The Hypoxic Ventillatory Response (HVR) at high altitude was hypothesized to cause pharmacokinetics changes, especially metabolism of drugs due to the up regulation of CYP3A4 isoenzyme. These pharmacokinetic alteration could affect pharmacotherapy, probably lead to either sub therapeutic or supra therapeutic effects. This hypothesis was studied with a pop-PK study conducted in healthy male volunteers inhabited at geographically high altitude area. Firstly, the HVR was assessed by changes in partial pressures of blood gases, oxygen concentration in arterial blood, oxygen gradient in arterial-alveolar gas exchange and oxygen concentration of arterial blood.
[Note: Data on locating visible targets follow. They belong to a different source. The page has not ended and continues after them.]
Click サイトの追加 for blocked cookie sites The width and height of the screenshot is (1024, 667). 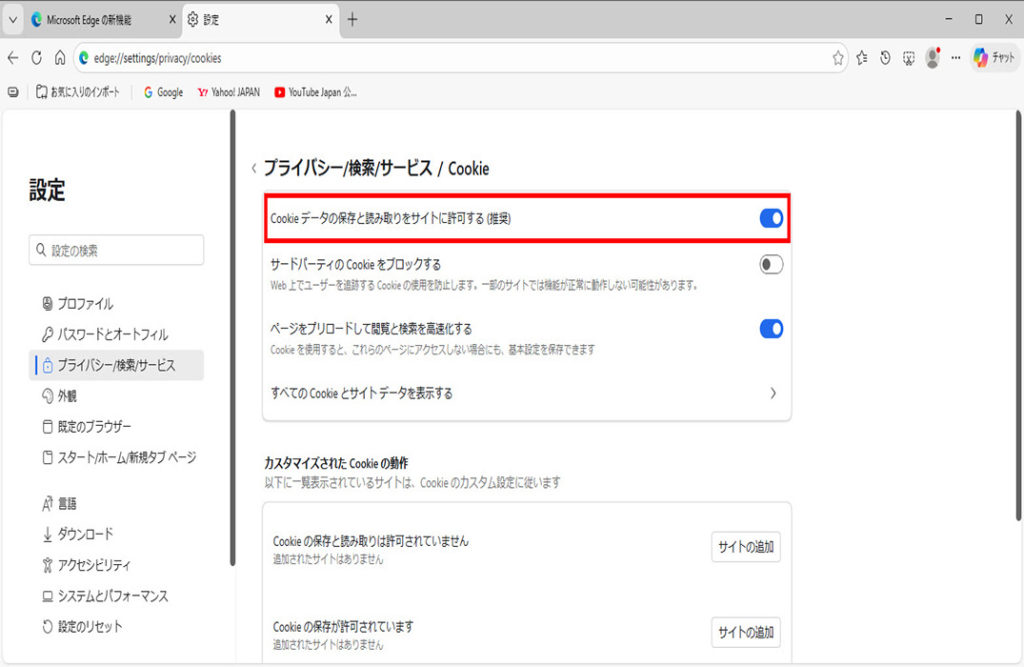(745, 547)
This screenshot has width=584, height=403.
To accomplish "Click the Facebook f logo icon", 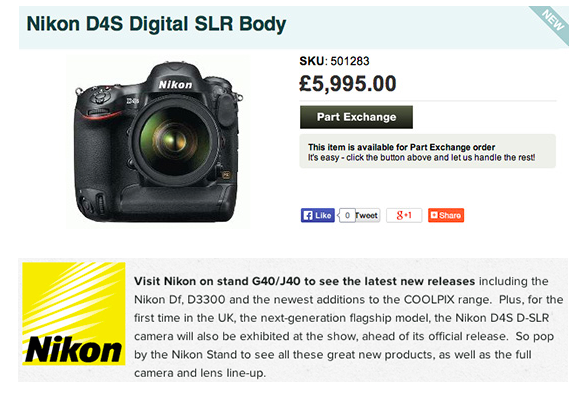I will tap(308, 215).
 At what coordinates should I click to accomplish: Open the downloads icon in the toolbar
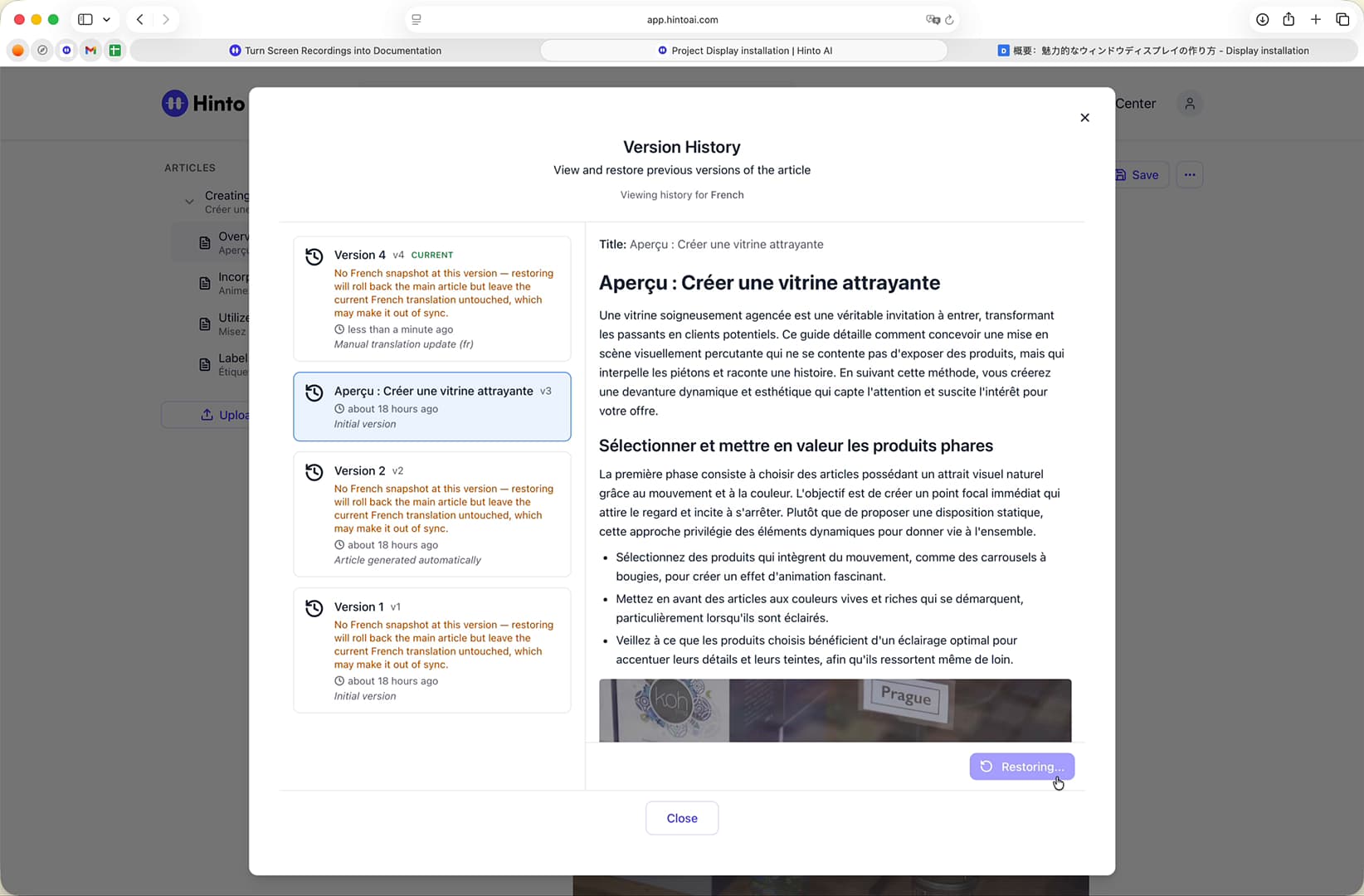(1262, 20)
Secondly, the Probe drug Alprazolam 1mg oral single dose was given to find out the dysregulation of CYP3A4 and blood samples were analyzed for pharmacokinetic changes The pharmacokinetic variables such as C_max, T_max, AUC, K^el, MRT, t½ etc were significantly altered in study subjects. The C_max and AUC values were significantly reduced in HVR group than non HVR group (21.26 ±1.40, p<0.05). The elimination and clearance were significantly increased in hypoxia group (p<0.05) whereas the V^d was not affected. MRT and t½ was reduced the faster metabolism and elimination of drug. In conclusion, the metabolism was increased due to CYP3A4 upregulation and elimination was increased in hypoxia study subjects. Hence, this pharmacokinetic dose response pattern has to be considered for optimizing the dose of drugs metabolized by CYP3A4.